Rozdział 98 Czy wszystkie utrzymanki były żałosne?
„Jesteście takimi bezużytecznymi ludźmi. Spójrzcie, co zrobiliście! Pieniądze na projekt Union Building i pieniądze na projekt GIP zostały przez was zabrane! Gdzie wydaliście 200 milionów dolarów? Jesteście takim niesumiennym wnukiem. Chciałbym móc was zabić!”
Może to było naprawdę bolesne. Dawid nie mógł tego znieść. Wyciągnął rękę, żeby złapać ubrania dziadka i błagał: „Dziadku, nie bij mnie więcej! Wiem, że popełniłem błąd. Dziadku, zostałem oszukany. Zostałem oszukany przez tego cudzoziemca. Dziadku, myliłem się. Za dwieście milionów dolarów odzyskałem już sto milionów dolarów. Mogę to nadrobić. Zarobię pozostałe sto milionów w krótkim czasie. Dziadku, zaufaj mi”.
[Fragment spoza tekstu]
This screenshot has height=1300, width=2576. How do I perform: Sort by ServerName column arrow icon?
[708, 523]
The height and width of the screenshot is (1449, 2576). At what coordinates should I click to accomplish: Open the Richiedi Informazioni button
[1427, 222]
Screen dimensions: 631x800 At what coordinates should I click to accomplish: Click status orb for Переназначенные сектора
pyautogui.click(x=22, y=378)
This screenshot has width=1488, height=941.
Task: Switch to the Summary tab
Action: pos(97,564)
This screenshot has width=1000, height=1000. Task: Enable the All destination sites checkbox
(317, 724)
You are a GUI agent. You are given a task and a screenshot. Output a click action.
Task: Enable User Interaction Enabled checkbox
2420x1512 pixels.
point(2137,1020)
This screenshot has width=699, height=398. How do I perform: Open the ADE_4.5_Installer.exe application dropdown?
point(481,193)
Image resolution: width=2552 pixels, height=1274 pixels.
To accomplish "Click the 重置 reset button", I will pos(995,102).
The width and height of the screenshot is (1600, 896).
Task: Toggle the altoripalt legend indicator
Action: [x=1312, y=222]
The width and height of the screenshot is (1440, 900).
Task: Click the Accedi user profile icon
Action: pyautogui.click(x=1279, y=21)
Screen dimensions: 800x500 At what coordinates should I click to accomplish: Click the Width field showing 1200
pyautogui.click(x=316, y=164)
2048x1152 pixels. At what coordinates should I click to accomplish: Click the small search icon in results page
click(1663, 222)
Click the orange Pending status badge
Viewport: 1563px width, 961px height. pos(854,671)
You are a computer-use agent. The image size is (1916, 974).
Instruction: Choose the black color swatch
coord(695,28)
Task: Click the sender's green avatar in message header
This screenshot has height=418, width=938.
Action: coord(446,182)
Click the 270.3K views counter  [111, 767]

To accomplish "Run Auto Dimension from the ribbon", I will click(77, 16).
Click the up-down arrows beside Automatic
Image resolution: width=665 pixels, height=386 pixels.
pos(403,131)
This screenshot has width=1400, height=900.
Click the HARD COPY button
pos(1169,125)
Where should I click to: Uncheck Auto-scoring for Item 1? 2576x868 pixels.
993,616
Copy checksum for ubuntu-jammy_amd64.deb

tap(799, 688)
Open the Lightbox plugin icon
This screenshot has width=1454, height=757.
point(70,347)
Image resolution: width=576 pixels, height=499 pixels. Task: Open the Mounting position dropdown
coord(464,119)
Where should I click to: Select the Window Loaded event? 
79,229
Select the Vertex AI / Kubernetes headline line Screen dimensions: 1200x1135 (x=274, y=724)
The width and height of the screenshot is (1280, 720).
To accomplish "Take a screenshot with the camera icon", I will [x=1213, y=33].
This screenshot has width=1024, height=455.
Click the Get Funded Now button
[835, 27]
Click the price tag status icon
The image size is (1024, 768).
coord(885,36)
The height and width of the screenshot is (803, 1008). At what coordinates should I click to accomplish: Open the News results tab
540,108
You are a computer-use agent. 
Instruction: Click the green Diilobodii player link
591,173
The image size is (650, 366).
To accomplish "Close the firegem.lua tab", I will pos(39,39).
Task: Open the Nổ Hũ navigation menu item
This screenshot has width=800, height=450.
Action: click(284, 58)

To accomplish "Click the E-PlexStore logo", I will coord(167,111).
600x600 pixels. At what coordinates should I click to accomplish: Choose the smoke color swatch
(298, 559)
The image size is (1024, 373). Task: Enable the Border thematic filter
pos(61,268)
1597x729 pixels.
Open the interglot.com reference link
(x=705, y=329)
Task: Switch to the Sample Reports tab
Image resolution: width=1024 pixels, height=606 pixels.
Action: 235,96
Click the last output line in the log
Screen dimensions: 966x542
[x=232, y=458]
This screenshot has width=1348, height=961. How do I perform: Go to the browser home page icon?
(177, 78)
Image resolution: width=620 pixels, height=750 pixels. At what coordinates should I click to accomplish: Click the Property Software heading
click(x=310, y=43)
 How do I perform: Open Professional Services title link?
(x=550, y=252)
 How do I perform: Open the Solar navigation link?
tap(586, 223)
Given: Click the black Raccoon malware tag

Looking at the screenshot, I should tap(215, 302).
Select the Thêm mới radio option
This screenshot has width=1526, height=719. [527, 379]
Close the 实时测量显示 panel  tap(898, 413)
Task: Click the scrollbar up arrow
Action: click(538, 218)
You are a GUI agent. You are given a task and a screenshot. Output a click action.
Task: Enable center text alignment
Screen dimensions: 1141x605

„Jak mógłbym ci teraz zaufać po tym wszystkim? Dobrze, że nie przejąłeś firmy. W przeciwnym razie zmarnowałbyś wszystkie pieniądze zarobione przez pokolenia rodziny Johnsonów. Ty, ty…” stary pan Johnson wskazał na Davida batem. Powiedział: „Jestem taki zły!”